Discuss the changes in the nature & character of later Revolutionary Movements (1920-1940’s) in India compared to the early revolutionary Movements. (150 Words/ 10 Marks)

Mentor’s Comment:

Again, this is a straightforward question where all you have to do is compare the nature and character of Revolutionary Movements of pre 1920 and post 1920 era.

Start with explaining what was revolutionary movement or who were revolutionaries.

Then in the main body of answer, compare the strategies and nature of revolutionary movements of these two time periods. The talking points would revolve around how post 1920 revolutionary movements were more organised, had mass struggle in their doctrine, avoided religiosity in their movements, participants were well read and educated and fed upon the growing trend of socialism unlike their counterparts before 1920s.

Model Answer:

Though the Indian National Movement was largely non-violent, a small revolutionary strand did emerge in the early decades of the 20th century. The ineffectiveness of passive resistance advocated by the extremist leaders provoked the youth to engage in individual heroic actions like assassinating unpopular officials. These individuals and participants were known as revolutionaries. The failure of the Swadeshi movement gave real impetus to revolutionary activities. However, the character of these movements changed with time.

Revolutionary movements from 1900 to 1920:

  • In Bengal, a number of societies like ‘Anushilan Samiti’ and ‘Yugantar’ came into existence and planned assassinations of unpopular British officials.
  • Revolutionaries like Khudiram Bose and Prafulla Chaki made attempts to kill unpopular British officials.
  • In this early phase, the revolutionaries did not try to organise a mass armed revolution.
  • They focused on acts of individual heroism.
  • They were less organised and proper communication channel among its leaders was missing.
  • Their acts were based on the Russian Nihilists which looked for short term results. This was done to invoke fear in British but failed to arouse nationalism.
  • Their outreach and propaganda was limited and therefore they failed to get support from masses.
  • They had religious tone in their activities and frequently invoked religious oaths.
  • They represented the disenchantment of youth towards the passive activities of larger political organisations like INC and Muslim League.
  • They sowed an idea of an armed struggle against the British.

Revolutionary movements from 1920 onwards:

  • The second wave of revolutionary activities commenced in the early 1920s. The withdrawal of Non-Cooperation in 1922 made the youth more radical.
  • In North India, revolutionaries organised themselves under Hindustan Republican Association (HRA), and later, under the leadership of Bhagat Singh and Chandrasekhar Azad.
  • In Bengal too revolutionary activities were revived under the leadership of Surya Sen.
  • They believed in adopting violent methods and aspired to organise an armed mass revolution to drive away the British from the country.
  • They adopted the path of the Irish nationalists- while it attacked the British officials and institutions, it also ignited a feeling of national consciousness.
  • The revolutionaries gradually moved away from individual heroic action.
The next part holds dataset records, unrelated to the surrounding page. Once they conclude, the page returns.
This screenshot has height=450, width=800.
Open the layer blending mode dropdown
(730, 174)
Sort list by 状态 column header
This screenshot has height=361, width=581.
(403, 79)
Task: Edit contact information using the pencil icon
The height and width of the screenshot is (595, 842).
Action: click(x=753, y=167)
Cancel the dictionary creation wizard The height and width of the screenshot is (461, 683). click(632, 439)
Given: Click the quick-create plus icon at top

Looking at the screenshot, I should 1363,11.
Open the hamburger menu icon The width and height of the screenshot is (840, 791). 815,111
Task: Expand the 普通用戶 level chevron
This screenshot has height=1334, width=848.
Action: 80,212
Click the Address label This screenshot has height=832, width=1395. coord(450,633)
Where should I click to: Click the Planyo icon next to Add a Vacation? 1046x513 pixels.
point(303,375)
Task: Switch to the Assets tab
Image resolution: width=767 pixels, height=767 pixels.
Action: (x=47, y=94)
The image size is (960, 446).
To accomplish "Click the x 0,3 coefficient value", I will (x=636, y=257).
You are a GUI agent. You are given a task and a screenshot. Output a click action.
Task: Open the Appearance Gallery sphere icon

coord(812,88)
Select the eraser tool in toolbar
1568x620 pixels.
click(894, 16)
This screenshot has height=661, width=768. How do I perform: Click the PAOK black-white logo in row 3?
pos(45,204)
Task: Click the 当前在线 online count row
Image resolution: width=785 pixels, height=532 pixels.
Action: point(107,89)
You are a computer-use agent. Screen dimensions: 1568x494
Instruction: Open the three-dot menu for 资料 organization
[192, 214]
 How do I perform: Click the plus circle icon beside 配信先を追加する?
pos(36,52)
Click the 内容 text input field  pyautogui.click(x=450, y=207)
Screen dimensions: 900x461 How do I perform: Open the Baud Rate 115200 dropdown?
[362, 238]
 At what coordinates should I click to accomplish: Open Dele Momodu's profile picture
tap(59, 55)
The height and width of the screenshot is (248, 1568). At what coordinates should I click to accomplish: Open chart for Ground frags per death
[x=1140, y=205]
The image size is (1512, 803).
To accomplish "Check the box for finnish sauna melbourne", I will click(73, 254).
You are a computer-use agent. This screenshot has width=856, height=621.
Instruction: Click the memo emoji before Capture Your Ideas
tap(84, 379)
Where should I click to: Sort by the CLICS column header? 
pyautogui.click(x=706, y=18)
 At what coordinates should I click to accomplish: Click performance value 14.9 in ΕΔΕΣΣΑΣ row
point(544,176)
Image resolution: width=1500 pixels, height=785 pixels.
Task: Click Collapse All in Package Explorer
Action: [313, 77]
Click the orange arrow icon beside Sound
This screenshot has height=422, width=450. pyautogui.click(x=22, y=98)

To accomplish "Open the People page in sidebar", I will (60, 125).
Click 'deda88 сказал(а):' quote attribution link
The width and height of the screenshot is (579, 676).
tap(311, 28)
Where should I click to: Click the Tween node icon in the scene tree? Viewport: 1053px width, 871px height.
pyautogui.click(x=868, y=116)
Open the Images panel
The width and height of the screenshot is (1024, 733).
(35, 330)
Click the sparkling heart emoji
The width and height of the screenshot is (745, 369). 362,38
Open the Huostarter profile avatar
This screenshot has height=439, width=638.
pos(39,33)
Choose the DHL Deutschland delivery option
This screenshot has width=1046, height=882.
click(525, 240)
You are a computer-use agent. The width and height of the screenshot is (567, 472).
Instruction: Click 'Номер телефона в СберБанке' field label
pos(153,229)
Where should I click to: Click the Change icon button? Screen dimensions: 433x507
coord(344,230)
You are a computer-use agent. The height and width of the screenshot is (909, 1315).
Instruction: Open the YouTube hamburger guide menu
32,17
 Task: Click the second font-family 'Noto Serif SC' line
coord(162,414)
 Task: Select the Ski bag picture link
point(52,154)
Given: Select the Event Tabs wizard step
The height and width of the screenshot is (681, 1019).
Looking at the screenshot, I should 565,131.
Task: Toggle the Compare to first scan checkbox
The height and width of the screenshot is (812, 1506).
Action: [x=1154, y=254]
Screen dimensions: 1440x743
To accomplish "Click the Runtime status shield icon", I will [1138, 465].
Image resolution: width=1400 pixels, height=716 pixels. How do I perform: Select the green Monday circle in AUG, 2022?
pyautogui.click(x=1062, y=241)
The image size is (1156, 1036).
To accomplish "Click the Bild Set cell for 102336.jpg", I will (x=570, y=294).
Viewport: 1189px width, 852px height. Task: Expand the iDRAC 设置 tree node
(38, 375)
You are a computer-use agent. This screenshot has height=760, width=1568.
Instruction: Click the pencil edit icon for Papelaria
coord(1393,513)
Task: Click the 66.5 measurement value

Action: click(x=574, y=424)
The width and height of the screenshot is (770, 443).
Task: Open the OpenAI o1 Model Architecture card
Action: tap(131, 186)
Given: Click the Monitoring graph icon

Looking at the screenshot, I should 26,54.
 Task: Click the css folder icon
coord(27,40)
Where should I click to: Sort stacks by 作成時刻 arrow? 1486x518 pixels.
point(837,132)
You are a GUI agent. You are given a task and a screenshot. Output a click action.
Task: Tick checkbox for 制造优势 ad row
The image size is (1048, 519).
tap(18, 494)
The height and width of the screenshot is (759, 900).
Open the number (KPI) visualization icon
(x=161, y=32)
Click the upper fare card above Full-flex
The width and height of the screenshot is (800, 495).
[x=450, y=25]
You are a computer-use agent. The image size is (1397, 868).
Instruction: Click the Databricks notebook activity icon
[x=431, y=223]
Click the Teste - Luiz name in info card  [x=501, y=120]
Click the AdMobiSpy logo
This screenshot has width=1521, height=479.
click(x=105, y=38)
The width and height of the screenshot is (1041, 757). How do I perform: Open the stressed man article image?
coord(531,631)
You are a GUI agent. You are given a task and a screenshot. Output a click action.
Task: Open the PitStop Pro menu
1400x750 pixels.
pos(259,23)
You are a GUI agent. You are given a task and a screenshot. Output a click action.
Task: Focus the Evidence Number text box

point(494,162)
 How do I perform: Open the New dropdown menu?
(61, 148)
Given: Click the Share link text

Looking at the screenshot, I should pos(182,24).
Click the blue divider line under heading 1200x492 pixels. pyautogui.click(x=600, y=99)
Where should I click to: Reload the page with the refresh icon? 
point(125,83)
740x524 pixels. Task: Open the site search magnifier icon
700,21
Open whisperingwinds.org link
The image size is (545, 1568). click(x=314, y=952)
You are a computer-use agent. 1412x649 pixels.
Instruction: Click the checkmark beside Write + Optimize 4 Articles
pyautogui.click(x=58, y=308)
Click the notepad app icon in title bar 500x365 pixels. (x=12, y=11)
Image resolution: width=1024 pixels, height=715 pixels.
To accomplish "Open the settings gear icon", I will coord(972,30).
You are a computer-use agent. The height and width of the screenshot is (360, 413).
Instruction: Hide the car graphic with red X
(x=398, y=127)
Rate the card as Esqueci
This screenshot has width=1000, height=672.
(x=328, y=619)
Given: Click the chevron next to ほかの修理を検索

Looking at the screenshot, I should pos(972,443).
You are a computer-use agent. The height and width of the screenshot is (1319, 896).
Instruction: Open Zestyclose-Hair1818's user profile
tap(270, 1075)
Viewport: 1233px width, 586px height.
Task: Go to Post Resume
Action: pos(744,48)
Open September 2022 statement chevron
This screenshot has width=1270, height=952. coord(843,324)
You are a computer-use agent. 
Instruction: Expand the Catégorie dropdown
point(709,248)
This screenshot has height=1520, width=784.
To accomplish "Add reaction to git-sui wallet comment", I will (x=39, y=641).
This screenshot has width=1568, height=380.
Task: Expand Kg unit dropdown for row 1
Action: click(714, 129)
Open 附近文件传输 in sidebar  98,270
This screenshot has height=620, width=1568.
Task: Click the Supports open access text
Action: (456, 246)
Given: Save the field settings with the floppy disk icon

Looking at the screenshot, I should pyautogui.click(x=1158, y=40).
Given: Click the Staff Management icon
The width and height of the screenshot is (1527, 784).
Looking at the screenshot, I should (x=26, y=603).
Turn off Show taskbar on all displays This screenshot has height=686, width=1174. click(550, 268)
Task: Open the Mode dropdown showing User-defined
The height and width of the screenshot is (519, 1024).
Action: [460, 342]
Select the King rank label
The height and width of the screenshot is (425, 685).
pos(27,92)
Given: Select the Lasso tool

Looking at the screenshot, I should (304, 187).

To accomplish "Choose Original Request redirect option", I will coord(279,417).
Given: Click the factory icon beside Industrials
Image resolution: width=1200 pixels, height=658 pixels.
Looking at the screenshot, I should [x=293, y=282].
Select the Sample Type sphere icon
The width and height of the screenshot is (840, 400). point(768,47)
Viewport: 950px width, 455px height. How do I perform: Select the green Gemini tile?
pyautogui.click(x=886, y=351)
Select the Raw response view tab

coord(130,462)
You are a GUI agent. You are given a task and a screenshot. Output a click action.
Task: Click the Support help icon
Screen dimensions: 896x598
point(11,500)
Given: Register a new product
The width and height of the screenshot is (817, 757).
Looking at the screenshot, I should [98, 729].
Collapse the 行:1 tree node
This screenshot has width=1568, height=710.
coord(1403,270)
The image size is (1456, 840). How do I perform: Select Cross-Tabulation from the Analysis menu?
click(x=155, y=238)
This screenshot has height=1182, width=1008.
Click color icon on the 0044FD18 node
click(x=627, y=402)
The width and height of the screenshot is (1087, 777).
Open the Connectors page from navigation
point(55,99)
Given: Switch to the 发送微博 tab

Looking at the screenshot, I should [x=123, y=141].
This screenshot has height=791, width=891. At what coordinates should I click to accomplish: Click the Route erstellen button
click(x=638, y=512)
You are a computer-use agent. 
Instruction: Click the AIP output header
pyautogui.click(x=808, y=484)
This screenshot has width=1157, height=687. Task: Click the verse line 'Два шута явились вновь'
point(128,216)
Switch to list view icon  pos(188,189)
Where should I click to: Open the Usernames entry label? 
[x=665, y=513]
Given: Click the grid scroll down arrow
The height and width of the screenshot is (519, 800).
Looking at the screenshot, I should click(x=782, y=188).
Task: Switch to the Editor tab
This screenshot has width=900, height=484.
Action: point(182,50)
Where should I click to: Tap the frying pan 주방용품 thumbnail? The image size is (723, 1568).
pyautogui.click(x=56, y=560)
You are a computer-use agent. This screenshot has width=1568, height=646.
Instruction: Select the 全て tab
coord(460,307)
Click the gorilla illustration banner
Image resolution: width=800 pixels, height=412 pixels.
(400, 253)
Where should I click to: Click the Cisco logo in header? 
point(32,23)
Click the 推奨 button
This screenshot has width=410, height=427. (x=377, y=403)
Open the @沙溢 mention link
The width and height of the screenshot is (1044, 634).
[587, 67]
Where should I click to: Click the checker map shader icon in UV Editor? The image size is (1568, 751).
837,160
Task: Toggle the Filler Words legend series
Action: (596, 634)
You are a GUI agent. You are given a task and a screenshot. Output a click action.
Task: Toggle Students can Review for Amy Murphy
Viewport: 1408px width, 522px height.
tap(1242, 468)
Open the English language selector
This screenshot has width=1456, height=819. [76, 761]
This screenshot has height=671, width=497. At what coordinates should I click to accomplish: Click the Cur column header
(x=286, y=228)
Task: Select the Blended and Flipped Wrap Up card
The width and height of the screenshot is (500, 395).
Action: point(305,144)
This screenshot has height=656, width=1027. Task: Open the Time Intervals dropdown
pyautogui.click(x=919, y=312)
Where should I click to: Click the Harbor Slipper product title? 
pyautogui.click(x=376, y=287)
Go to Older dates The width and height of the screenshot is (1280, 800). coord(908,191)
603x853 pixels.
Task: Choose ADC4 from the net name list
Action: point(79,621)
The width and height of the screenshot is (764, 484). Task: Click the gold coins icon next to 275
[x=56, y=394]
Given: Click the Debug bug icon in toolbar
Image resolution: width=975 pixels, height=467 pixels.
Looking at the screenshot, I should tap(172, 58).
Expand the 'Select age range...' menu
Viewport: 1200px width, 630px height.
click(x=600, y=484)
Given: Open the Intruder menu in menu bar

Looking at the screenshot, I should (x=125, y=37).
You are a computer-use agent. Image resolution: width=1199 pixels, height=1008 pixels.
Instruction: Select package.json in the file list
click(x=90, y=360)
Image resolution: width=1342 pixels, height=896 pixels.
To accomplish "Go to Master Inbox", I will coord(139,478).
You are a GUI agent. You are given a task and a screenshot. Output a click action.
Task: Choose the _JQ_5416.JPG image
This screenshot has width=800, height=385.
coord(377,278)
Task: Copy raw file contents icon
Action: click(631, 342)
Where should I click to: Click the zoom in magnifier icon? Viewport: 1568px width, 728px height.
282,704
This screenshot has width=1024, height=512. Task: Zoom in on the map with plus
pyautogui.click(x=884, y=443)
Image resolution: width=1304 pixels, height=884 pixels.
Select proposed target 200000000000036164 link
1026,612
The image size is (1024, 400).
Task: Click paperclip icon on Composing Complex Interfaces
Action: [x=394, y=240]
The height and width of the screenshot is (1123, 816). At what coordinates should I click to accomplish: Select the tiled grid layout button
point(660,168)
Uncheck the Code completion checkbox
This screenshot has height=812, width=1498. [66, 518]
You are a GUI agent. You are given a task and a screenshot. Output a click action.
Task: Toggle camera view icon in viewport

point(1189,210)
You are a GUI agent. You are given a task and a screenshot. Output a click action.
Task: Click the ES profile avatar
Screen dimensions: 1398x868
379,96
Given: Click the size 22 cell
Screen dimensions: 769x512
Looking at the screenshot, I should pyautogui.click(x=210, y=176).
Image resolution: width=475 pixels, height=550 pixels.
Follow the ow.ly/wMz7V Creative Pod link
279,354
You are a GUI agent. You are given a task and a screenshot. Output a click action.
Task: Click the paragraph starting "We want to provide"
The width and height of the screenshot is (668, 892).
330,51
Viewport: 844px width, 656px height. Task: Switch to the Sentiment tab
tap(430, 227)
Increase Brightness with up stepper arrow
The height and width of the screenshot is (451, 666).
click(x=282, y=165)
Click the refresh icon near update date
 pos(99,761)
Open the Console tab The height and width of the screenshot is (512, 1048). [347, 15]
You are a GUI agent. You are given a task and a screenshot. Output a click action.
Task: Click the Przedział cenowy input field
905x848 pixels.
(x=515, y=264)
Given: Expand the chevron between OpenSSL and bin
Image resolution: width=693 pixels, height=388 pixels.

In Bengal too, individual heroic action was replaced by group action.
  • A number of them also came under the influence of Socialism.
  • In 1928, they renamed their organisation as the Hindustan Socialist Republican Association (HSRA) to reflect their newly acquired ideology, which gave importance to socialist principles and revolution by the masses.
  • Many revolutionaries, like Bhagat Singh were more humanist and Secularist than their predecessors. Their pamphlets spoke of establishing India as Secular, Democratic, Republic. This was lacking in early revolutionary figures.
  • This brand of revolutionaries were well read and educated. Bhagat Singh was nick named as a mobile library for his reading habits.
  • This era of revolutionary movement also contributed to arts as they perpetuated and propagated their thoughts through art forms like plays, songs and poems. While it helped a dying form of art and gave it a new lease of life in hinterland of India; it also helped these leaders in connecting with masses efficiently and gained their support.
  • Comradery of revolutionaries energized many religious friendship like Ashfaqullah Khan and Ram Prasad Bismil set examples to commoners. This was missing in the early phases of revolutionary movement.
  • They worked towards social cause (education, untouchability etc) as well and claimed of representing workers and peasants in their struggle.


The revolutionary movement in India could not survive the harsh measures initiated by the British against its leaders. Moreover, their use of violence as a political weapon gave a justification to the British to counter them by using more violence. Nevertheless, the selfless sacrifice of the revolutionaries like Bhagat Singh, Chandrasekhar Azad , Surya Sen and hundreds of others gained for them unparalleled popularity among the people. One can debate their means to achieve the freedom for the nation but can not question their intentions.